Background: Cardiac resynchronization therapy (CRT) with biventricular pacing has demonstrated cardiac function improvement for treating congestive heart failure (HF). It has been documented that the placement of the left ventricular lead at the longest contraction delay segment has the optimal CRT benefit. This study described follow-up to surgical techniques for CRT as a viable alternative for patients with heart failure.
Methods: Between April 2007 and June 2012, a total of 14 consecutive heart failure patients with New York Heart Association (NYHA) Class III-IV underwent left ventricular epicardial lead placements via surgical approach. There were eight males and six females, aged 36 to 79 years ((59.6 ± 9.2) years). The mean left ventricular ejection fraction (LVEF) was (33.6 ± 7.4)%. All patients were treated with left ventricular systolic dyssynchrony and underwent left ventricular epicardial lead placements via a surgical approach. Tissue Doppler imaging (TDI) and intraoperative transesophageal echocardiography were used to assess changes in left heart function and dyssynchronic parameters. Also, echo was used to select the best site for left ventricular epicardial lead placement.

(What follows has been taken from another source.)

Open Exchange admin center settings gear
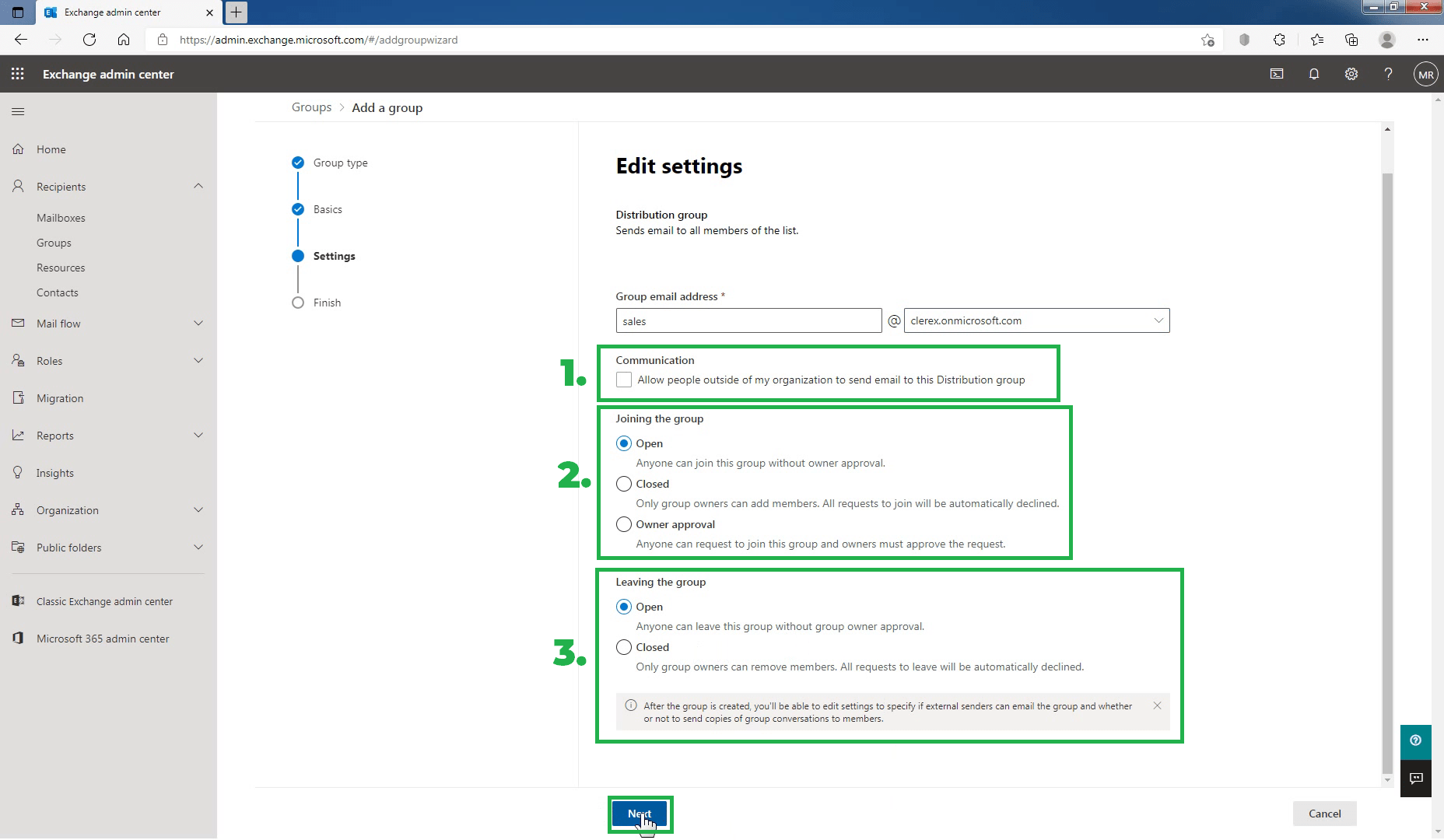The height and width of the screenshot is (840, 1444). pyautogui.click(x=1351, y=74)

Results: Left ventricular epicardial leads were successfully implanted in the posterior or lateral epicardial wall without serious complications in all patients. All patients had reduction in NYHA score from III-IV preoperatively to II-III postoperatively. The left ventricular end-diastolic diameter (LVEDD) decreased from (67.9 ± 12.7) mm to (61.2 ± 7.1) mm (P < 0.05), and LVEF increased from (33.6 ± 7.4)% to (42.2 ± 8.8)% (P < 0.05). Left ventricular intraventricular dyssynchrony index decreased from (148.4 ± 31.6) ms to (57.3 ± 23.8) ms (P < 0.05).
Conclusions: Minimally invasive surgical placement of the left ventricular epicardial lead is feasible, safe, and efficient. TDI can guide the epicardial lead placement to the ideal target location.